Dame de Saint-Beauzély (anonyme) - Figura leggendaria Avrebbe fondato il priorato dopo un miracolo.
Julien de Pégayrolles - Acquirente nel 1791 Acheta il priorato come bene nazionale.
Abbé Joseph Rouquette - Storico locale Studiò il priorato nel XIX secolo.
Marc Vaissière - Ricercatore contemporaneo Ha specificato la storia seigneuriale del sito.

Origine e storia

Il priorato del Comberoumal è un ex monastero dell'ordine del Grandmont, fondato nel XII secolo sulla terra data dai Conti di Rodez.
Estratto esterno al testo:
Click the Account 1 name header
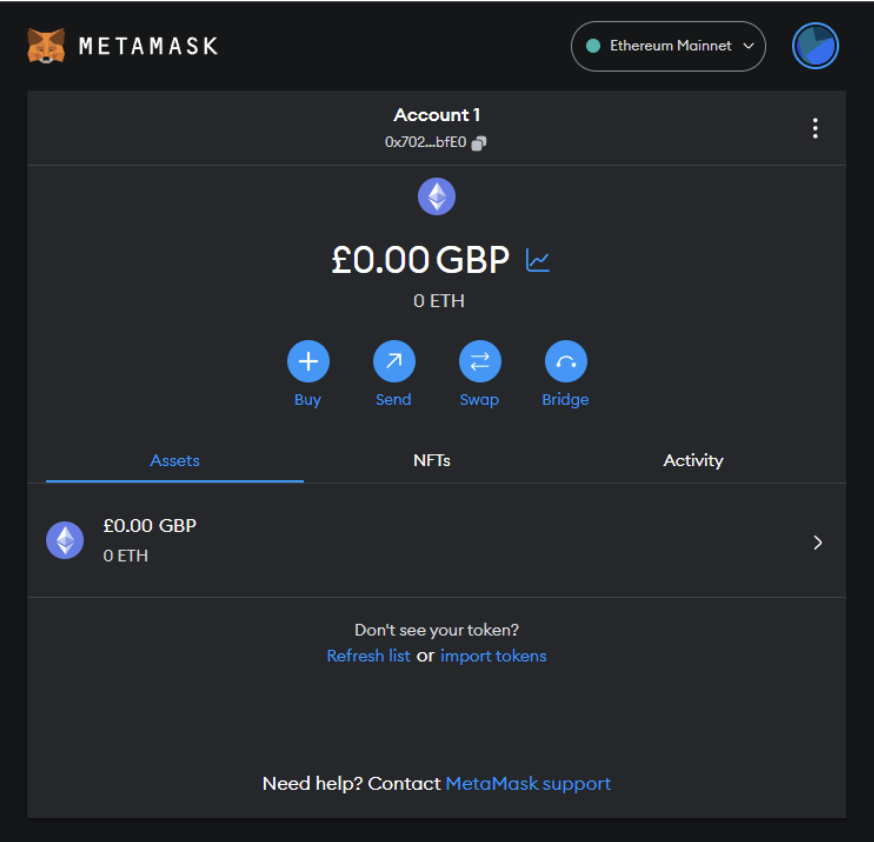 437,114
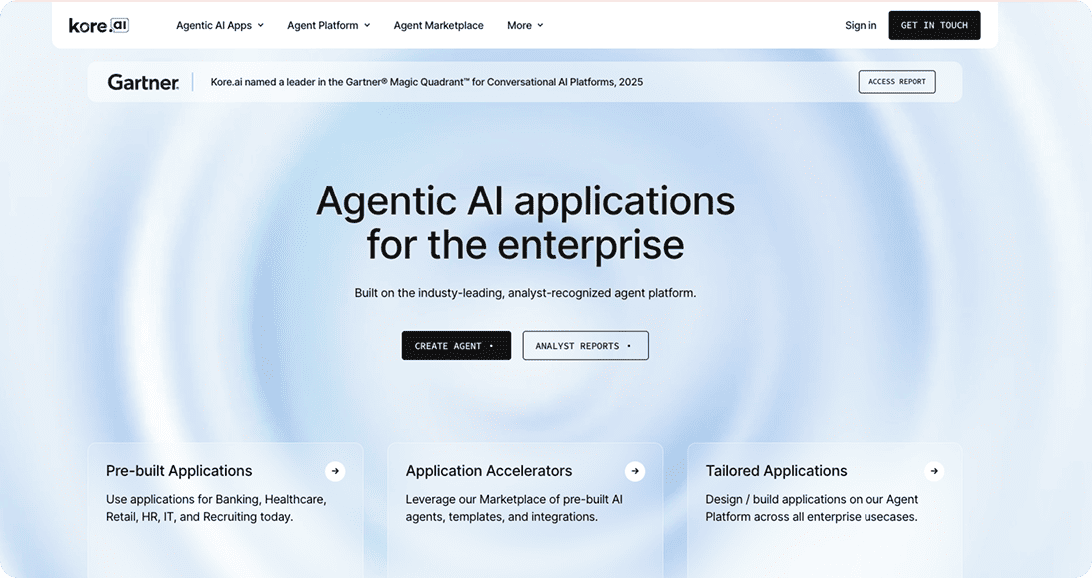This screenshot has height=578, width=1092.
Task: Open Analyst Reports button
Action: click(585, 346)
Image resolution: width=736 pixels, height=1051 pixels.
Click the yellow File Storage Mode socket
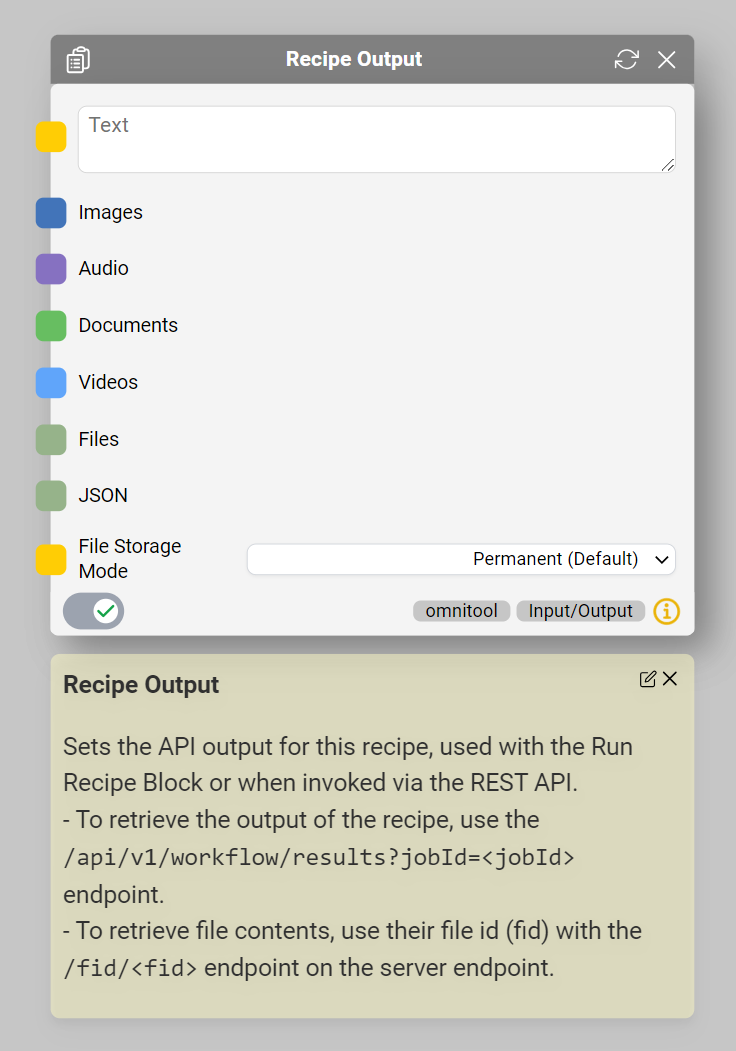[x=51, y=560]
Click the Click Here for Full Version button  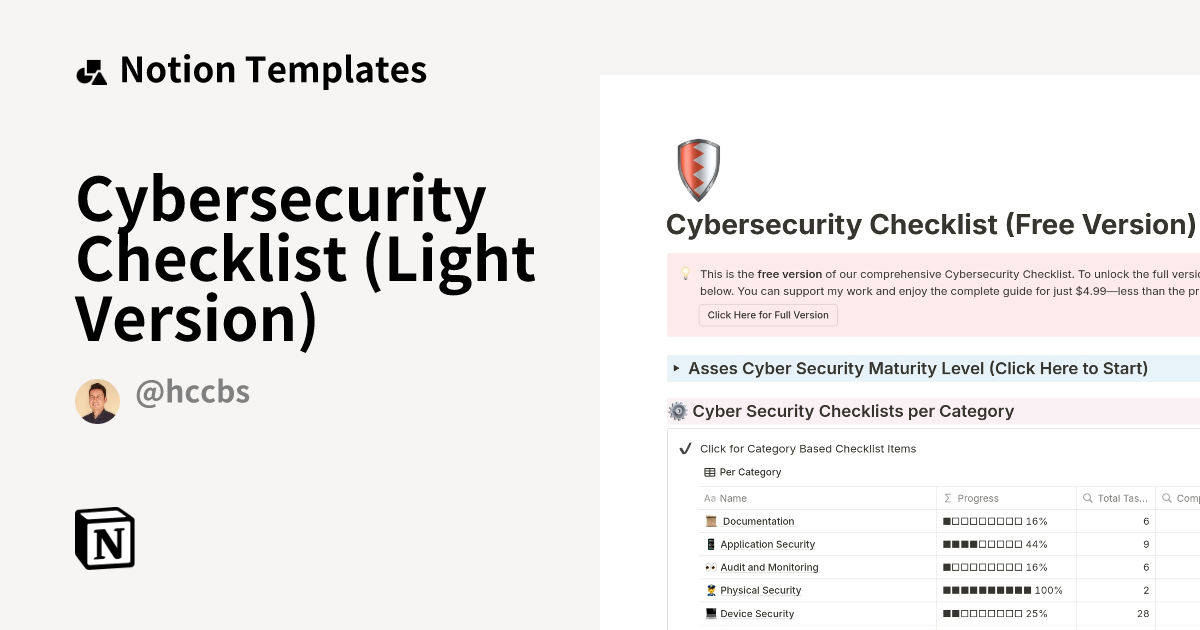768,315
Il suo nome evoca una tomba vicino a una strada romana (roumieu), e la sua fondazione è a volte attribuita a una leggenda locale: una signora di Saint-Beauzely avrebbe fatto erigere il priorato come ringraziamento per la guarigione del figlio, dopo le preghiere a Santo Stefano. I monaci, inizialmente si stabilirono in un eremo trogloditico chiamato Laura-Ventosa, vi si stabilirono definitivamente. Non viene mantenuto alcun contratto di fondazione specifico, ma le fonti menzionano l'infezione nel 1207 e una donazione Comtal nel 1210.
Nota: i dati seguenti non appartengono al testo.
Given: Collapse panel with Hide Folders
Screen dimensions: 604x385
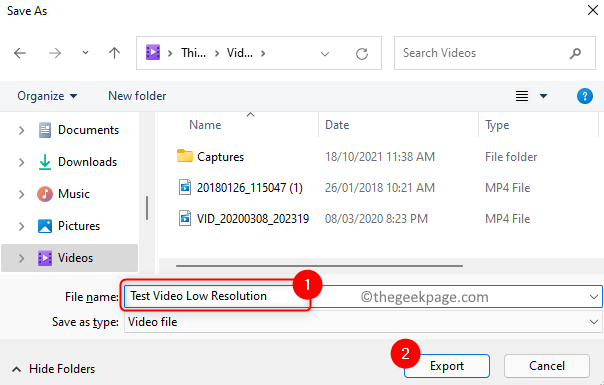Looking at the screenshot, I should [x=54, y=369].
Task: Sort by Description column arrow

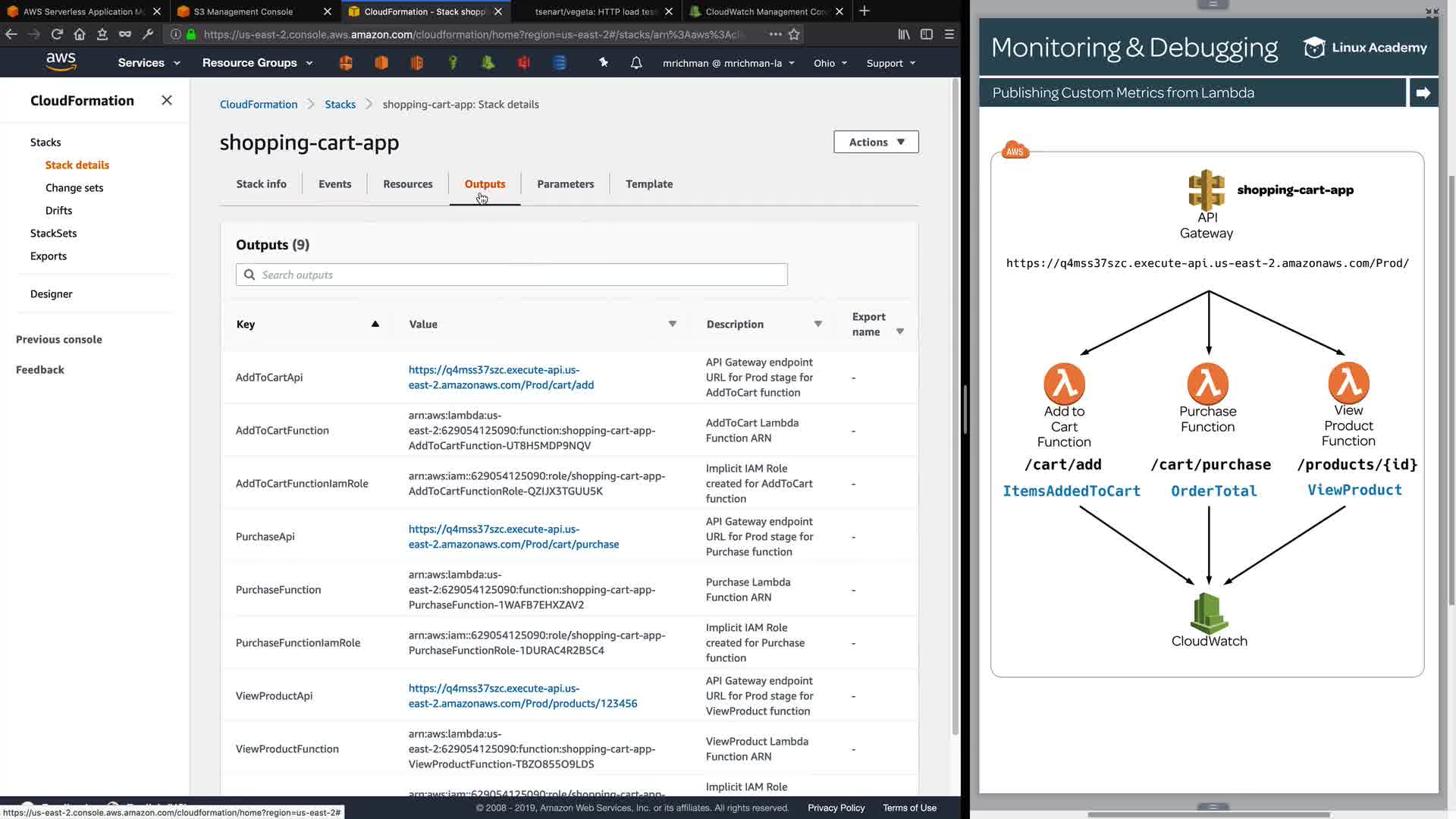Action: coord(817,324)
L'insieme architettonico romanico comprende una chiesa a navata unica, un coro cul-de-four a volta, e un chiostro rettangolare – una rarità per l'ordine del Grandmont, di solito quadrato. Il dormitorio dei monaci, uno dei più belli conservati con quello di Fontblanche (Cara), testimonia la cura data alla dimensione della arenaria. Gli edifici regolari (refettorio, camera capitaria, dispensa) organizzano intorno al chiostro, di cui rimangono solo tracce. Nel XIX secolo, un palazzo fu costruito sulla base di cucine medievali.

Il priorato ebbe un declino graduale: riunito nel 1317 a quello di Saint-Michel vicino a Lodève, contò solo quattro monaci, poi fu abbandonato dopo le guerre della Religione. Divenne una semplice cappella, e fu venduta come proprietà nazionale nel 1791 alla famiglia di Julien de Pégayrolles, dopo l'abolizione dell'ordine del Grandmont nel 1772. Ora di proprietà privata, il sito ospita una fattoria di pecore ed è parzialmente visitato. La chiesa ospita concerti estivi, e alcune camere sono affittate per eventi.

Classificato un monumento storico nel 1929, Comberoumal illustra l'architettura granmontana, un ordine rinomato per il suo rigore e il suo conteggio. La sua storia riflette gli sconvolgimenti religiosi e politici dal Medioevo alla Rivoluzione, così come l'adattamento dei siti monastici agli usi secolari. Recenti scavi e studi (Vaissière, Andrault-Schmitt) hanno chiarito la sua organizzazione seigneuriale e il suo ruolo nella Rouergue medievale.

La leggenda fondatrice, sebbene non attestata dagli archivi, sottolinea il legame tra il priorato e la devozione locale a Santo Stefano. I Conti di Rodez, chiamando i monaci granmontani, rafforzarono la loro influenza su questo territorio boscoso e agricolo, dove il priore esercitava alta, media e bassa giustizia. Il sito, ora parzialmente restaurato, rimane una grande testimonianza del monachesimo medievale in Occitanie.